§ Task directions:
After repeating the line containing "Get the Business App (44, 2331)", stop; until then, repeat each line of the listing below exactly, starting with the first.

§ Dataset entries:

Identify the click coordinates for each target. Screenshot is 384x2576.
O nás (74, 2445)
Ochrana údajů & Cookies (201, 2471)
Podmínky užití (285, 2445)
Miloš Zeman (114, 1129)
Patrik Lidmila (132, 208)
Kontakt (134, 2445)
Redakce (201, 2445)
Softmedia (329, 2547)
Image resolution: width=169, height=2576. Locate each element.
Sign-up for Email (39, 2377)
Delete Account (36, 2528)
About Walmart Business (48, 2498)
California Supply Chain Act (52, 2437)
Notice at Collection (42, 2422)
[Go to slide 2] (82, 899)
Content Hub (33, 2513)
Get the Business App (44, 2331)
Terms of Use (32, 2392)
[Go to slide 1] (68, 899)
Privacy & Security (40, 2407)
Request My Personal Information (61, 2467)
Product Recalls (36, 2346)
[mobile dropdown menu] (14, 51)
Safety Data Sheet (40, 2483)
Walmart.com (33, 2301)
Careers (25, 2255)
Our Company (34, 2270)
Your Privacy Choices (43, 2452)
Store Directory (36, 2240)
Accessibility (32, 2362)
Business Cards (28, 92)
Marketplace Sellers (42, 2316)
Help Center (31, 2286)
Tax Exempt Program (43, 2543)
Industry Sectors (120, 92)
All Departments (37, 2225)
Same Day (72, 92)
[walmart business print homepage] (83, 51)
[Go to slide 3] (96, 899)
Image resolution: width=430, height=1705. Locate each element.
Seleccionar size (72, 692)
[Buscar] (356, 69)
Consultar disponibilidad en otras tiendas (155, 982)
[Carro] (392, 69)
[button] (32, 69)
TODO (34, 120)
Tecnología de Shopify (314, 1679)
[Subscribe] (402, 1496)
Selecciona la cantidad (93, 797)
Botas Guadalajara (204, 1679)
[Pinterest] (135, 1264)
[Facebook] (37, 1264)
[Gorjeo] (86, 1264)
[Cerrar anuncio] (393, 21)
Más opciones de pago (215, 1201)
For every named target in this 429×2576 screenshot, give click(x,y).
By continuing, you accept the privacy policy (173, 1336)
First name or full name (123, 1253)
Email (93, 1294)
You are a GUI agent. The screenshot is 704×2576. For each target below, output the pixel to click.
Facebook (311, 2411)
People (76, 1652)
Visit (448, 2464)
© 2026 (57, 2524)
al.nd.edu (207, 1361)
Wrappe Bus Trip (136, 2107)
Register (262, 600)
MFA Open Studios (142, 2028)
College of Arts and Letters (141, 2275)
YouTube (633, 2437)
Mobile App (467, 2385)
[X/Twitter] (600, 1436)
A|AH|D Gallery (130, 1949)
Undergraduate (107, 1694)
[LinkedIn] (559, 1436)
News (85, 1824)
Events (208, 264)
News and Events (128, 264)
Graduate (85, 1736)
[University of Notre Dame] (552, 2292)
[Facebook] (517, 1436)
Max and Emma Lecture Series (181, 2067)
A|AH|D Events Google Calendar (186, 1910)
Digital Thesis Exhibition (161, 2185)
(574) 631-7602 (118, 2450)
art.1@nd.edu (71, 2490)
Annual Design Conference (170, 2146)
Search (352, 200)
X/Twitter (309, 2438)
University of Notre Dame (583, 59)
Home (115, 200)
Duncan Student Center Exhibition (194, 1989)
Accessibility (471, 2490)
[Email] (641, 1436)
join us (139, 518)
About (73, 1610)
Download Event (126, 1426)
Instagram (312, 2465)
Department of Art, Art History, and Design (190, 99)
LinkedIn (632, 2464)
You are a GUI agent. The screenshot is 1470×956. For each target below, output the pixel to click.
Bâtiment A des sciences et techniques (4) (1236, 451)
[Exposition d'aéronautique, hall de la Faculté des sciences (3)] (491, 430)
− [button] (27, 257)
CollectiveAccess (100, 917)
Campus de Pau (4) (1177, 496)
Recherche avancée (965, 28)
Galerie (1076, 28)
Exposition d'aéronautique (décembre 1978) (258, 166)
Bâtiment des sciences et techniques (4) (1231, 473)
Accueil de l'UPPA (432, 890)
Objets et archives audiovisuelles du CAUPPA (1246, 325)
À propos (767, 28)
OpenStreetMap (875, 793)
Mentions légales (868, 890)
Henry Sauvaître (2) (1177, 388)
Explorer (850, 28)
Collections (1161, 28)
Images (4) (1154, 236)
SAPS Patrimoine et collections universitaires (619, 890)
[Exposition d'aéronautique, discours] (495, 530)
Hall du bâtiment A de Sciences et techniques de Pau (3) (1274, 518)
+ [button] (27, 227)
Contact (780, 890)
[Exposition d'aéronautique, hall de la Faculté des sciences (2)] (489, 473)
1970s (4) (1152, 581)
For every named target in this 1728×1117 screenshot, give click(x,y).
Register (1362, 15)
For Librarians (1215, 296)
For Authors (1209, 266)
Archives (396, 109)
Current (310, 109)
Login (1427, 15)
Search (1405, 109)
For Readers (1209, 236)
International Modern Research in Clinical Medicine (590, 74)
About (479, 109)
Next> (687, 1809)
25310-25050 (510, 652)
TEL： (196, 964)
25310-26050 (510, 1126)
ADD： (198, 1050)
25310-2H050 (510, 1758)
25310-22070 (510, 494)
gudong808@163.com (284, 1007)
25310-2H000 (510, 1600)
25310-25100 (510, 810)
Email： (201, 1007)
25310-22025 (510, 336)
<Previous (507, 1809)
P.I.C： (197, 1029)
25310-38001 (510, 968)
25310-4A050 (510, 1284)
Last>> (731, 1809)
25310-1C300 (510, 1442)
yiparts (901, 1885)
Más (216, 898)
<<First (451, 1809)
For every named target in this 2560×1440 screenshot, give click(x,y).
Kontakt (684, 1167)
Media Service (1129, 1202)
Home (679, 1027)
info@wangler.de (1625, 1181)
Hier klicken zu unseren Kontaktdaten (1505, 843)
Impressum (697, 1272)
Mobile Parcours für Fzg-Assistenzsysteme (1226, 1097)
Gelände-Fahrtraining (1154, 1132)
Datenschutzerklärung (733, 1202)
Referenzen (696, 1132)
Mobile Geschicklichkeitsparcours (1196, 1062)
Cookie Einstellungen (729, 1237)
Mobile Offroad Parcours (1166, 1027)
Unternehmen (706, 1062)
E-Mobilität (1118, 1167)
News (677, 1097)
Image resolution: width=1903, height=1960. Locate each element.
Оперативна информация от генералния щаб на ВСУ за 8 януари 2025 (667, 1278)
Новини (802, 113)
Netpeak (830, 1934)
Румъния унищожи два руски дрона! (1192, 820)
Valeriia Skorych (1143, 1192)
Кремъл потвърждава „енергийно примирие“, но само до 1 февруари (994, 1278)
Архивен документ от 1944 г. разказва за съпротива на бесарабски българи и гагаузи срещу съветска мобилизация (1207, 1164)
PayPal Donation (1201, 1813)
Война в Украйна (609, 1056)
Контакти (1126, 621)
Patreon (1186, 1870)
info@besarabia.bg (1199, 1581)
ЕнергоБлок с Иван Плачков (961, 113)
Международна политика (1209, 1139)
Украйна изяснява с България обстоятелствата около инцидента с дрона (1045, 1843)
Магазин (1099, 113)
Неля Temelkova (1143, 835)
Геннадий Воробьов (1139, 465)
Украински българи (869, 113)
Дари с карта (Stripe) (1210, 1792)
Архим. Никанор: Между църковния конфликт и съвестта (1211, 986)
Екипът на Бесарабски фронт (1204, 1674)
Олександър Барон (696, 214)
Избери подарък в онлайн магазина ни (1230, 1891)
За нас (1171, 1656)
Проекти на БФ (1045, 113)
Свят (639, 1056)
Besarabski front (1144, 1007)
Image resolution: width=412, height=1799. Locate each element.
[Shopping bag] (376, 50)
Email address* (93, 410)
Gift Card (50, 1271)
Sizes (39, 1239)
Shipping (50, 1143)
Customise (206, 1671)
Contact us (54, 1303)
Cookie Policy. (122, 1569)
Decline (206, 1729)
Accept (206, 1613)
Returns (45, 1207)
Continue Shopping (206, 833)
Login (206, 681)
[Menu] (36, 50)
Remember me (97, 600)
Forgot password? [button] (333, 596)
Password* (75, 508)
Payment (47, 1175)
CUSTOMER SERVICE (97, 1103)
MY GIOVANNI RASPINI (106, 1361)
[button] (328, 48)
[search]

§ Answer section:
Identify the click coordinates for each target. Screenshot is 384x2576.
O nás (74, 2445)
Ochrana údajů & Cookies (201, 2471)
Podmínky užití (285, 2445)
Miloš Zeman (114, 1129)
Patrik Lidmila (132, 208)
Kontakt (134, 2445)
Redakce (201, 2445)
Softmedia (329, 2547)
Image resolution: width=169, height=2576. Locate each element.
Sign-up for Email (39, 2377)
Delete Account (36, 2528)
About Walmart Business (48, 2498)
California Supply Chain Act (52, 2437)
Notice at Collection (42, 2422)
[Go to slide 2] (82, 899)
Content Hub (33, 2513)
Get the Business App (44, 2331)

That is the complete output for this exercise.